SOURCE MATERIAL:
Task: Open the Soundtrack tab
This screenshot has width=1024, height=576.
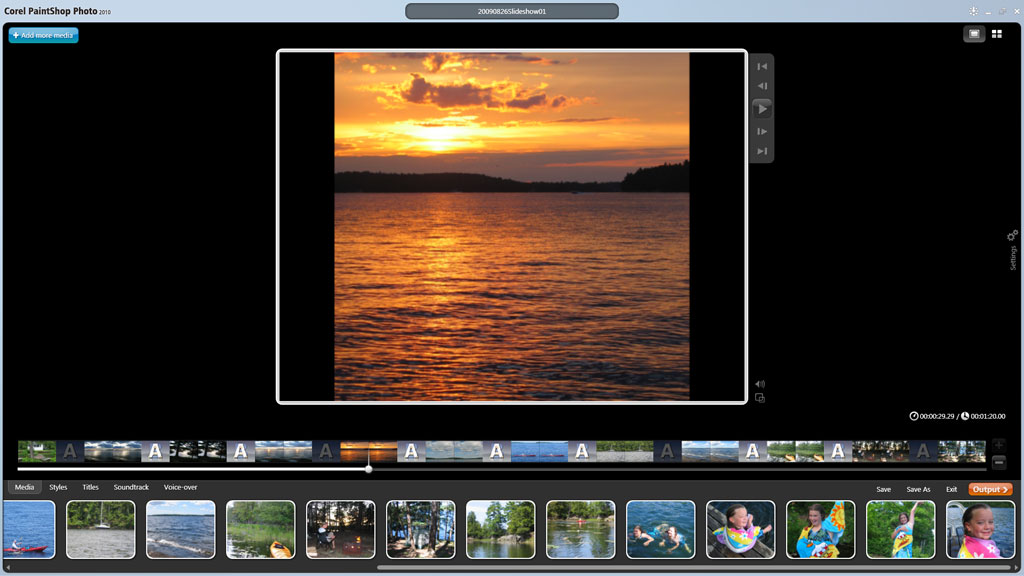Action: pos(130,487)
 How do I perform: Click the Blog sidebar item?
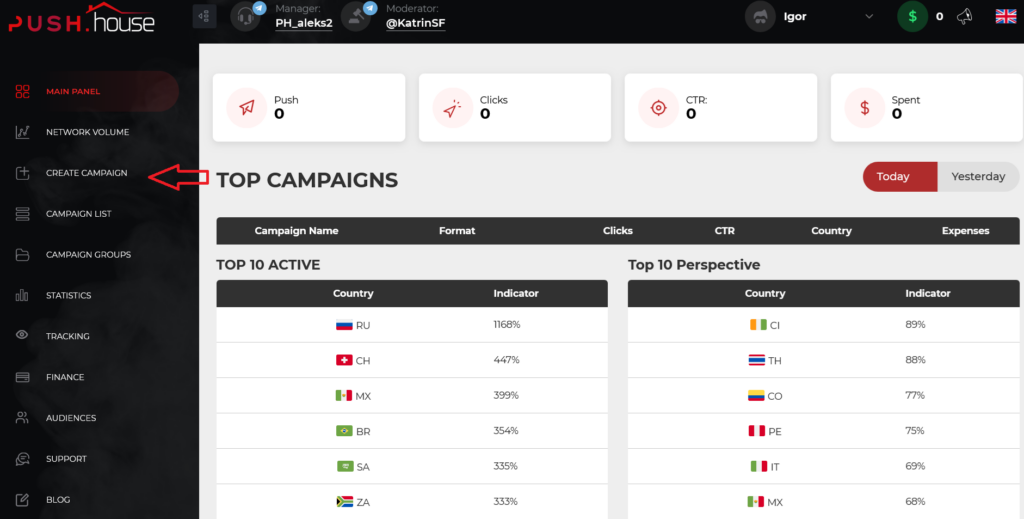[57, 500]
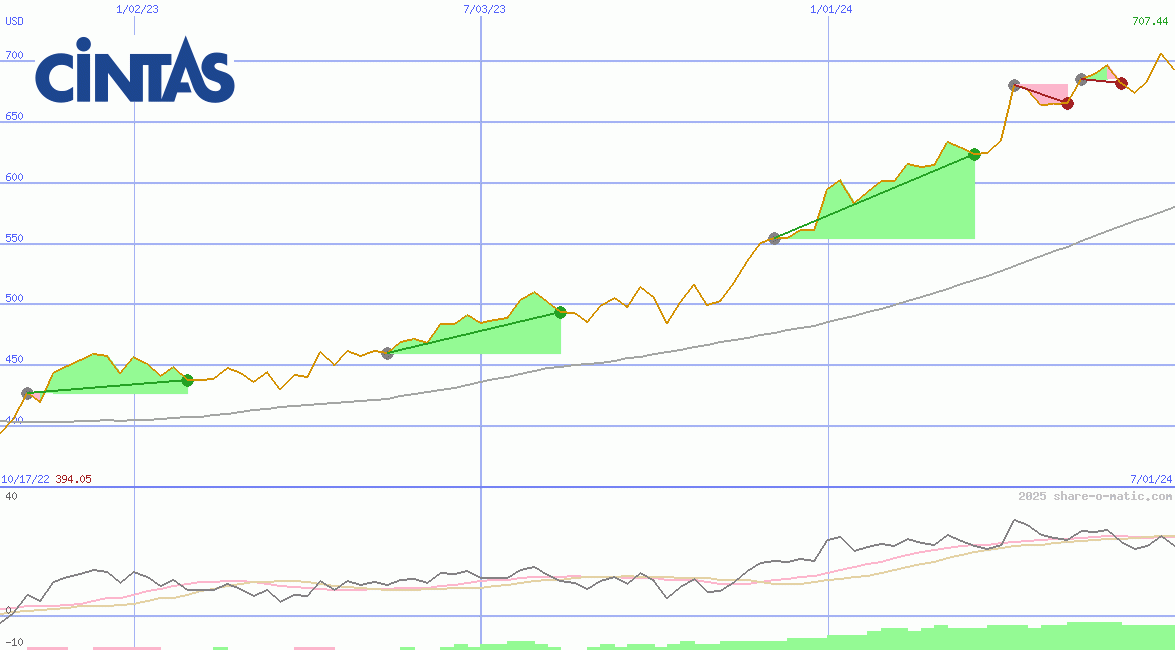
Task: Click the USD currency label
Action: (x=15, y=21)
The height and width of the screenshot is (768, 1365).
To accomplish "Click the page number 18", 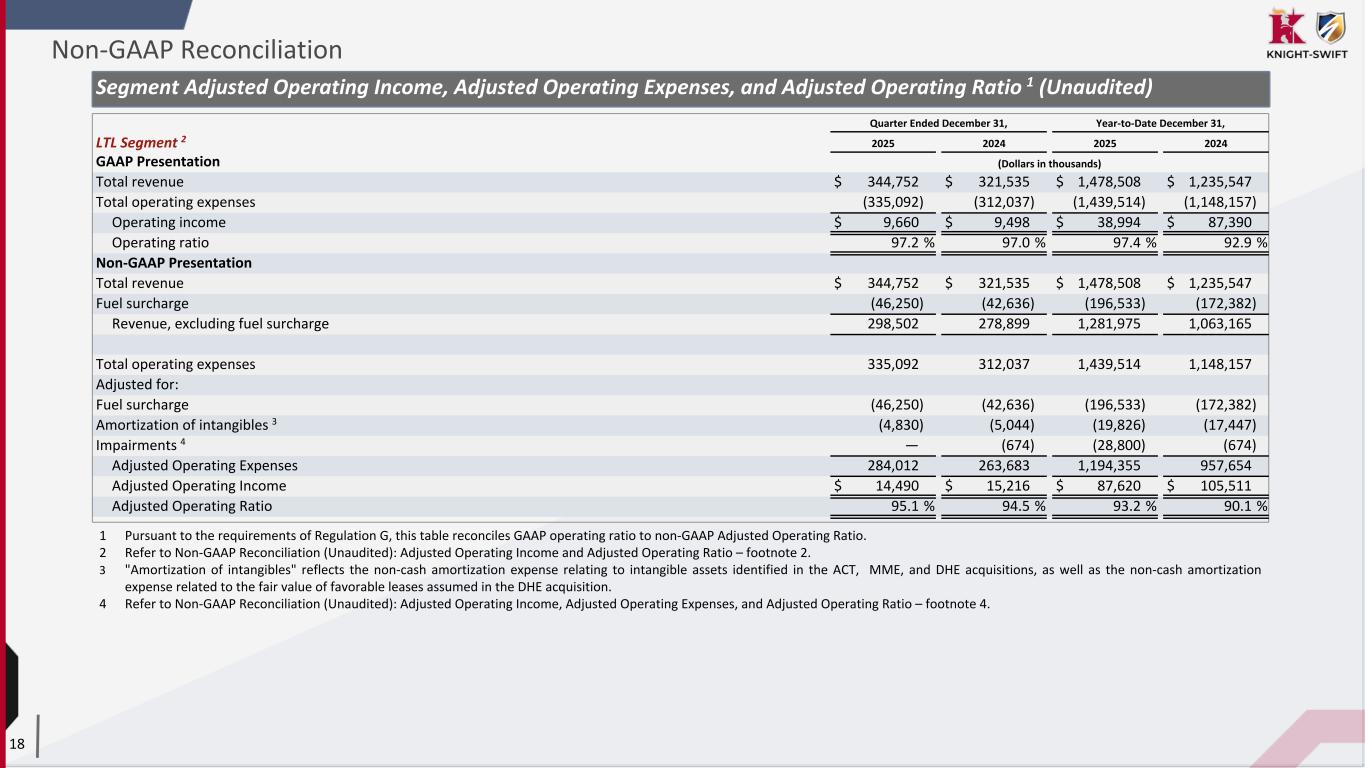I will (17, 743).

EXERCISE OBJECTIVE:
Extract each line of the items above that contains the string "height", matching case exactly.

COMPLETE RESPONSE:
This screenshot has width=1024, height=576.
The height and width of the screenshot is (768, 1365).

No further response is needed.